Before beginning the “computational” part of their research, I’m presuming that our students have selected some question of scientific interest, found a source of raw data, and selected a reasonable approach for data analysis.
- How do I get the data into a useful, cleaned, and correctly formatted digital file without making errors?
- Novice: type everything into an Excel spreadsheet, or open the raw data file and copy/paste into a new file
- Intermediate: do the same, but with notes on each step and saving copies of the raw and final data (or perhaps writing a small script to track actions); files are intelligently named and organized; end results are visually checked
- Expert: all file conversions automated with error checking; conversion script unit and integration tested, data files are text-based
- How do I fit this data to my model / compare the data to my theory / calculate useful descriptive data metrics, and how do I test the significance of my findings?
- Novice: open GUI (R, Stata, Excel) and type in commands to load data, run stock commands, and save results with File -> Save or copy/paste (limited to functions built into program)
- Intermediate: use small scripts for all analysis; use mostly built in libraries with some additional custom functions added, and automatically saving output as text files; OOP
- Expert: modular code; combination of multiple languages/platforms when needed; parallel processing
- How do I validate the results of Step 2?
- Novice: perhaps none, or visual inspection of results against known data from other papers, books, etc.

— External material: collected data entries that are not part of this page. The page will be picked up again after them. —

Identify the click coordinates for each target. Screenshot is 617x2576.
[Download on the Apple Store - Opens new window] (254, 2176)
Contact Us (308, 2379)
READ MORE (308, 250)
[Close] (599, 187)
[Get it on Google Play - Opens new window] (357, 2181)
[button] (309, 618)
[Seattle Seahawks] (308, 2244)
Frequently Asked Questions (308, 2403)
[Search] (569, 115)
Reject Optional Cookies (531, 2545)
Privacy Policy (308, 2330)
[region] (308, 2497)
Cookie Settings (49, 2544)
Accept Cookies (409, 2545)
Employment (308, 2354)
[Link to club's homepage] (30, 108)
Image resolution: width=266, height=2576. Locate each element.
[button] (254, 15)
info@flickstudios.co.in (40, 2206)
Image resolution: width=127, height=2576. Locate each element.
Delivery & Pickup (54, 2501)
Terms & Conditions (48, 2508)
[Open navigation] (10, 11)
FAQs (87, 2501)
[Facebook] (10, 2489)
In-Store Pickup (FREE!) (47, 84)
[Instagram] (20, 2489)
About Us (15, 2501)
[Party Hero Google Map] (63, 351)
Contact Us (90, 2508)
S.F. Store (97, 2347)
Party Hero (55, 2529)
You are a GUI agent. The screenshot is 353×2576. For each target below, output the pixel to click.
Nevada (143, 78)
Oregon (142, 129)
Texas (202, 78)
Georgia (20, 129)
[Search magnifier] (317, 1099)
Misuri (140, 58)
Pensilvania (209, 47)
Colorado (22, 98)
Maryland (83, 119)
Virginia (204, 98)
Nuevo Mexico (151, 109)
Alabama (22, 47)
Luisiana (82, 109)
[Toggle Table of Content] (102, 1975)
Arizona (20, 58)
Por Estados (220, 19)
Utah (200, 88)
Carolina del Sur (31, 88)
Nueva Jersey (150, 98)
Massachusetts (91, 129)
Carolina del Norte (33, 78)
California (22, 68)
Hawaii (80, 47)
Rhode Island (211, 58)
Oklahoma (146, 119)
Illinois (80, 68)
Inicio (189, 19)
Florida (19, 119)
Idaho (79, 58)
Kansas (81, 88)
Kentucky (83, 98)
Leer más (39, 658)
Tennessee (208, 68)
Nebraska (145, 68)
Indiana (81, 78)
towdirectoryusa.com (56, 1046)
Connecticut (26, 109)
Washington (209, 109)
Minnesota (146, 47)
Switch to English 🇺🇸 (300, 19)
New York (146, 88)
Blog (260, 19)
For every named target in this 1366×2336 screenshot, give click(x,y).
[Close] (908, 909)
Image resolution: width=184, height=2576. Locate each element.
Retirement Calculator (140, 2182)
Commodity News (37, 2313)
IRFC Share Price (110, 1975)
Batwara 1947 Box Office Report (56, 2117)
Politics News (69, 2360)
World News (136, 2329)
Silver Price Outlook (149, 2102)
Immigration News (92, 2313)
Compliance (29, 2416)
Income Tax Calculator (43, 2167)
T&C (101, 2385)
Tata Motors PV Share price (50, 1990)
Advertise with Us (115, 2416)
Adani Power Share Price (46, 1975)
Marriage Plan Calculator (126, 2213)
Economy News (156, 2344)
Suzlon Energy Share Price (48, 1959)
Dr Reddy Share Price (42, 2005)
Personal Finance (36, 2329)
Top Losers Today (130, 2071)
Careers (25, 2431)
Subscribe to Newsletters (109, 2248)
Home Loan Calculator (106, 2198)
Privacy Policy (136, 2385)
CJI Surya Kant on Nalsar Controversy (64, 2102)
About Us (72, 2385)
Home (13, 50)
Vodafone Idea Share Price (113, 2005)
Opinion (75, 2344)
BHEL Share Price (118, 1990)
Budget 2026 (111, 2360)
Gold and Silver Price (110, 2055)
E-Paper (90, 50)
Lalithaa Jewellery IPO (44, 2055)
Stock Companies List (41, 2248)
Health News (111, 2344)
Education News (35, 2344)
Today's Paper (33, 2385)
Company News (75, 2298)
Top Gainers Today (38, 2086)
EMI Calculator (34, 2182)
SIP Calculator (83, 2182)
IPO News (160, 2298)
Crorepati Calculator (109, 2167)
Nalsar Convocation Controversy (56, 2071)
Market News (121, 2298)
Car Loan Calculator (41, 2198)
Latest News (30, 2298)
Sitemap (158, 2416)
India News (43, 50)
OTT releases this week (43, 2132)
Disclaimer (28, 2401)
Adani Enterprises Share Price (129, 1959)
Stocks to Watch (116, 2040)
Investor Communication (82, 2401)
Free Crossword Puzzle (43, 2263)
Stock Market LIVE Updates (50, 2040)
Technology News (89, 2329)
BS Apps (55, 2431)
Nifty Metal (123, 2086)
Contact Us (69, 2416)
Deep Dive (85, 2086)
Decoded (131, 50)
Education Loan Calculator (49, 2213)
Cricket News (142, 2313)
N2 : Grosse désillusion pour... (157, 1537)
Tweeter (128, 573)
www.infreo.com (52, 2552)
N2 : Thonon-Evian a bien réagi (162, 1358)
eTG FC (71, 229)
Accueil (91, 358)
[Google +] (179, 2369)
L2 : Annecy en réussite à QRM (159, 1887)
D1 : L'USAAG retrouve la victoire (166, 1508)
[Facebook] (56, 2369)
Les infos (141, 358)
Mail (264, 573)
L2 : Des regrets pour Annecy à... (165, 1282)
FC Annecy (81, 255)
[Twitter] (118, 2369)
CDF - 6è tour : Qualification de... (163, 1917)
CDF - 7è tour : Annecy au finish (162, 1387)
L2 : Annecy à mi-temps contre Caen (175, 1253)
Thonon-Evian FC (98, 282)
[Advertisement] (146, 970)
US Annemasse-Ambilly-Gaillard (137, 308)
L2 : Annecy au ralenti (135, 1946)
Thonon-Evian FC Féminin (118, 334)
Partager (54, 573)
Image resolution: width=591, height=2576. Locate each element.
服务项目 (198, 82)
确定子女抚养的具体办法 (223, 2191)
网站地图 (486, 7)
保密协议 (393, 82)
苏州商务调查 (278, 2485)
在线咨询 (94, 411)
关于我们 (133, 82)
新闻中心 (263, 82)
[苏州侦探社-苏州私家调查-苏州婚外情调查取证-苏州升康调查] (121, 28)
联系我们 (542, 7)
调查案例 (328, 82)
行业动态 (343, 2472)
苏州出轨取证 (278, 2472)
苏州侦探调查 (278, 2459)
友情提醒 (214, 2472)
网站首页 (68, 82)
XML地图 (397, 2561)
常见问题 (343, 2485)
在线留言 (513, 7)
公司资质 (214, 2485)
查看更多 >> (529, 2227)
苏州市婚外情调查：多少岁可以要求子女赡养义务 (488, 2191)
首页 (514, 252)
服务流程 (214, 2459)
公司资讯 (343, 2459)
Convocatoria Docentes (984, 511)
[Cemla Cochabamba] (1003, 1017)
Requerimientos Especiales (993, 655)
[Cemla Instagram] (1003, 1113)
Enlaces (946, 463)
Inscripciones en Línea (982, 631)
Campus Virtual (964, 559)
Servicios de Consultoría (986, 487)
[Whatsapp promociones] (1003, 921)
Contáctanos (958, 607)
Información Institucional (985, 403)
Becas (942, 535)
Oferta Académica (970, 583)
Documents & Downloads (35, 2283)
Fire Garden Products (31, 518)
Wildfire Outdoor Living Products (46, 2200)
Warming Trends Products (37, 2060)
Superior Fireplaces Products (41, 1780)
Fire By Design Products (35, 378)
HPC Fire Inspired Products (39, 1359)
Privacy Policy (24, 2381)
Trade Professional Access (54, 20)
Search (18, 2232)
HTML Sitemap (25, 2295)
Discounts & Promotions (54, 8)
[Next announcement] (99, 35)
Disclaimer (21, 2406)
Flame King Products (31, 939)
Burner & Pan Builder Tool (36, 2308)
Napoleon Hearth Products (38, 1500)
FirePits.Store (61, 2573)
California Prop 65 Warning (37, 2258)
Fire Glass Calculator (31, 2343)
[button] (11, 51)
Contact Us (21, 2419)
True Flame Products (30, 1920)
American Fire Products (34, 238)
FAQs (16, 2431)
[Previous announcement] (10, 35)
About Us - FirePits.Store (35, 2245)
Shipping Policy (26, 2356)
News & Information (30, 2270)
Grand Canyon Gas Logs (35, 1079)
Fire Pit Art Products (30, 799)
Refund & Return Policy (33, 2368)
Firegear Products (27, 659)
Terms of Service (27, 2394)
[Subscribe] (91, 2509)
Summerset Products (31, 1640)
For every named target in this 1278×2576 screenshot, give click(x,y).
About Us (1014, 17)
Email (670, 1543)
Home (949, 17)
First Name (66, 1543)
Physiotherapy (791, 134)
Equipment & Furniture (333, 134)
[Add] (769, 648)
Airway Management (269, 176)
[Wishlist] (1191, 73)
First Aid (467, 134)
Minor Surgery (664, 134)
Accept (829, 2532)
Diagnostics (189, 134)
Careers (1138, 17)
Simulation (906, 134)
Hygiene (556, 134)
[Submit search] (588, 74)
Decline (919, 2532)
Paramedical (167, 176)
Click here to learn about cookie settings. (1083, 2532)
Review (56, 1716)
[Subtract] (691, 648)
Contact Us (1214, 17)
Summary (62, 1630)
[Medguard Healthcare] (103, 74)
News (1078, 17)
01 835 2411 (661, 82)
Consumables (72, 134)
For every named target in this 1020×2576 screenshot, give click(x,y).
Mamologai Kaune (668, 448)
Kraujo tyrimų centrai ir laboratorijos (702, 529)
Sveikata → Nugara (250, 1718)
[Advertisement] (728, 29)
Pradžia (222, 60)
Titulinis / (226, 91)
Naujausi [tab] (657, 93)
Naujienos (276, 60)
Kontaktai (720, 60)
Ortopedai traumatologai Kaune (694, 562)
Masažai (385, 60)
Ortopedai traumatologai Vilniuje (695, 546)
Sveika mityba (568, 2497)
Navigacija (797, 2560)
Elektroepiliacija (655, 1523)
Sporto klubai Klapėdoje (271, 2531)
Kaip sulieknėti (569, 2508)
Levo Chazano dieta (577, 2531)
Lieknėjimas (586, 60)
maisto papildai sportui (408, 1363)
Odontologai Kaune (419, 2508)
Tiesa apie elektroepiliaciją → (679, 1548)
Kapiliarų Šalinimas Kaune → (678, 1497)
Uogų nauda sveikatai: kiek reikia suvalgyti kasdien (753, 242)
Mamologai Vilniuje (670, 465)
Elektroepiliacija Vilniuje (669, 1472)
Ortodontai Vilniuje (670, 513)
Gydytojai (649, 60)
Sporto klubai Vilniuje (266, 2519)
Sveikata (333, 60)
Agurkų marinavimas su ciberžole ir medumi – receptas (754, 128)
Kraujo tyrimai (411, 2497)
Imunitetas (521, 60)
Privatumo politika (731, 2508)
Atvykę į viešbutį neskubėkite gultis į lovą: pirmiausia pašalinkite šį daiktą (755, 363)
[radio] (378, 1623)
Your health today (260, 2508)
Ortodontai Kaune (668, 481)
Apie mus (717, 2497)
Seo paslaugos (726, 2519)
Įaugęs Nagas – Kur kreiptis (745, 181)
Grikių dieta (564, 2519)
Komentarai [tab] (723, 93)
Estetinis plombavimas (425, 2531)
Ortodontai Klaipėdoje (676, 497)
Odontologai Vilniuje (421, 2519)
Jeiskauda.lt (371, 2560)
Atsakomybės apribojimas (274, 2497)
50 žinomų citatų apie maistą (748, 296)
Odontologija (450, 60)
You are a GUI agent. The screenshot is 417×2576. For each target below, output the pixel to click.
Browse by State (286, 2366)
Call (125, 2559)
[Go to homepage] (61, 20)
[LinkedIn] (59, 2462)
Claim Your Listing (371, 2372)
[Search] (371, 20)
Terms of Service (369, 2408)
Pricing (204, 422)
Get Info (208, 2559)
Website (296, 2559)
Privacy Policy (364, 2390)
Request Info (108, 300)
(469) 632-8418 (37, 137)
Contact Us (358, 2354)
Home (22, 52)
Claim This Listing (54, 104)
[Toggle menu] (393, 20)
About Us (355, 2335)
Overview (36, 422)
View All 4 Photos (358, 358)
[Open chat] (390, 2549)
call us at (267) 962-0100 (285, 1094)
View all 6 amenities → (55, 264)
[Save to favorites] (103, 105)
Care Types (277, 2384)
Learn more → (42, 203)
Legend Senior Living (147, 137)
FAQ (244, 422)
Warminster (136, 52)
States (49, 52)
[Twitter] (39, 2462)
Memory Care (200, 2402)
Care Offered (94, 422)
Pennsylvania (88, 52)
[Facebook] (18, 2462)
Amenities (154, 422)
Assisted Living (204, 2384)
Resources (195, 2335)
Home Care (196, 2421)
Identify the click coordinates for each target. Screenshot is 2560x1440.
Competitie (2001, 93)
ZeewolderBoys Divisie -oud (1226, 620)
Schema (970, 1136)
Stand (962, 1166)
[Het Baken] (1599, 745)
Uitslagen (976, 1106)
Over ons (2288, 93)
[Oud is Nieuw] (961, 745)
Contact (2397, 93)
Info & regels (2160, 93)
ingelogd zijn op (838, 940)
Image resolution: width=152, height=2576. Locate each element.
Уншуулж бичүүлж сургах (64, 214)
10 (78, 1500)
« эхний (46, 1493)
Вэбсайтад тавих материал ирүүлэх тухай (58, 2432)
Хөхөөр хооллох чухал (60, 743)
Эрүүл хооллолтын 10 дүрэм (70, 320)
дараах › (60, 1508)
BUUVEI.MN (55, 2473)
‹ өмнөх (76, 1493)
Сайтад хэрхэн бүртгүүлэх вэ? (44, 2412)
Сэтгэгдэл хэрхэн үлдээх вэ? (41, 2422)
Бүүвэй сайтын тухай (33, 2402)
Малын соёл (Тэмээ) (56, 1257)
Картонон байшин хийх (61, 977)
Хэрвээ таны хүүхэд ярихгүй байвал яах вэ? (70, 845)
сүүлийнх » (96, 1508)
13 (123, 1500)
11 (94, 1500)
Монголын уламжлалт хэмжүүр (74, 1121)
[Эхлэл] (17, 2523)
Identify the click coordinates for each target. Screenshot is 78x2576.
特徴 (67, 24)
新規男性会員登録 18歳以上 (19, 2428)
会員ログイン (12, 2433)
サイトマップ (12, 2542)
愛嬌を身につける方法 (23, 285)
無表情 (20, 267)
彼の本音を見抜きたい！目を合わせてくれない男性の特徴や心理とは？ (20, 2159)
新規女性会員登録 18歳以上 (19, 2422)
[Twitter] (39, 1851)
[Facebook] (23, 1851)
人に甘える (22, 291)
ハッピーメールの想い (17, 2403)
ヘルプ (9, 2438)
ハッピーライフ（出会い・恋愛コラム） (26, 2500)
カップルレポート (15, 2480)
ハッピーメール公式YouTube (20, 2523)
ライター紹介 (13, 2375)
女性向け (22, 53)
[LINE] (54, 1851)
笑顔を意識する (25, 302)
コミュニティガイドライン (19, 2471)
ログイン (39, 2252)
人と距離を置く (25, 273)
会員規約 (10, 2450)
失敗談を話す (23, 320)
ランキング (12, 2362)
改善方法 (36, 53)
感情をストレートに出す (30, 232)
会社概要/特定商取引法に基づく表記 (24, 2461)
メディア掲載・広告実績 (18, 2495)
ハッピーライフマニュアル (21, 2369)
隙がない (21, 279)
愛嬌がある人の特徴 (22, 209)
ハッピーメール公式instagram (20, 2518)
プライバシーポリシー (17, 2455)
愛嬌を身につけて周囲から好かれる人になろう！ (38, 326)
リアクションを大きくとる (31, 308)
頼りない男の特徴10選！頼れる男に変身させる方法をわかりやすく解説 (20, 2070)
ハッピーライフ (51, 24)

- Intermediate: visual inspection; ask an expert; basic error checking within code (eg, probability distributions must sum to 1, return value of function cannot exceed 1, etc.)
- Expert: all code unit tested, test driven development; integration tests; toy data sets
- How do I record or track all of the steps that I’ve taken in my analysis up to this point?
- Novice: probably didn’t (has some missing links in the “chain of command” from raw data to final results), or took manual notes in lab notebook or digital document
- Intermediate: files are all housed in single directory (or scattered throughout HD) — every step is logged somewhere, but would not be easy to recreate results; version control, but use may not be consistent
- Expert: all source files (including drafts of eventual writeup) under version control with branches, tags, etc; all intermediate data files saved; no manual modification of files; “single button” reproducible workflow
- How do I get my results into “presentation form” — figures, tables, manuscript, etc.?
- Novice: copy back into Excel / Word doc
- Intermediate: use graphical interface or console to manually adjust figures, save to hard drive; write data tables from scripts, copy into manuscript; manual file format conversions where needed
- Expert: fully automated generation of figures and tables in appropriate digital format; automatic inclusion in manscript where useful (ie, Sweave, LaTex includes)
- How do I curate or organize all of these data and results for the future?
- Novice: none, leave everything in the folder where it was generated, maybe add a file with “notes to self” and collecte all files into one folder
- Intermediate: files given useful names and stored in central location; version control; public repos
- Expert: all files have already been stored in standard directory hierarchy (ie, src, data, doc) and named with documented conventions; reusable code stored in known locations on system; high quality docstrings, documentation (Sphinx)
Reviewing this week’s materials has also made me think more about the fact that many scientists probably don’t innately want to learn how to become good programmers (or even computational scientists) — many of them probably just want to learn enough so that they can get back to their “regular work”. For these people, it’s starting to seem to me that arguing for a reproducible workflow (ala Victoria Stodden) could be the Trojan horse that gets these techniques out into the hands of more scientists. I think it would be pretty hard for any scientist to argue that their computational work shouldn’t be reproducible, since presumably they already hold themselves to this standard in their other work.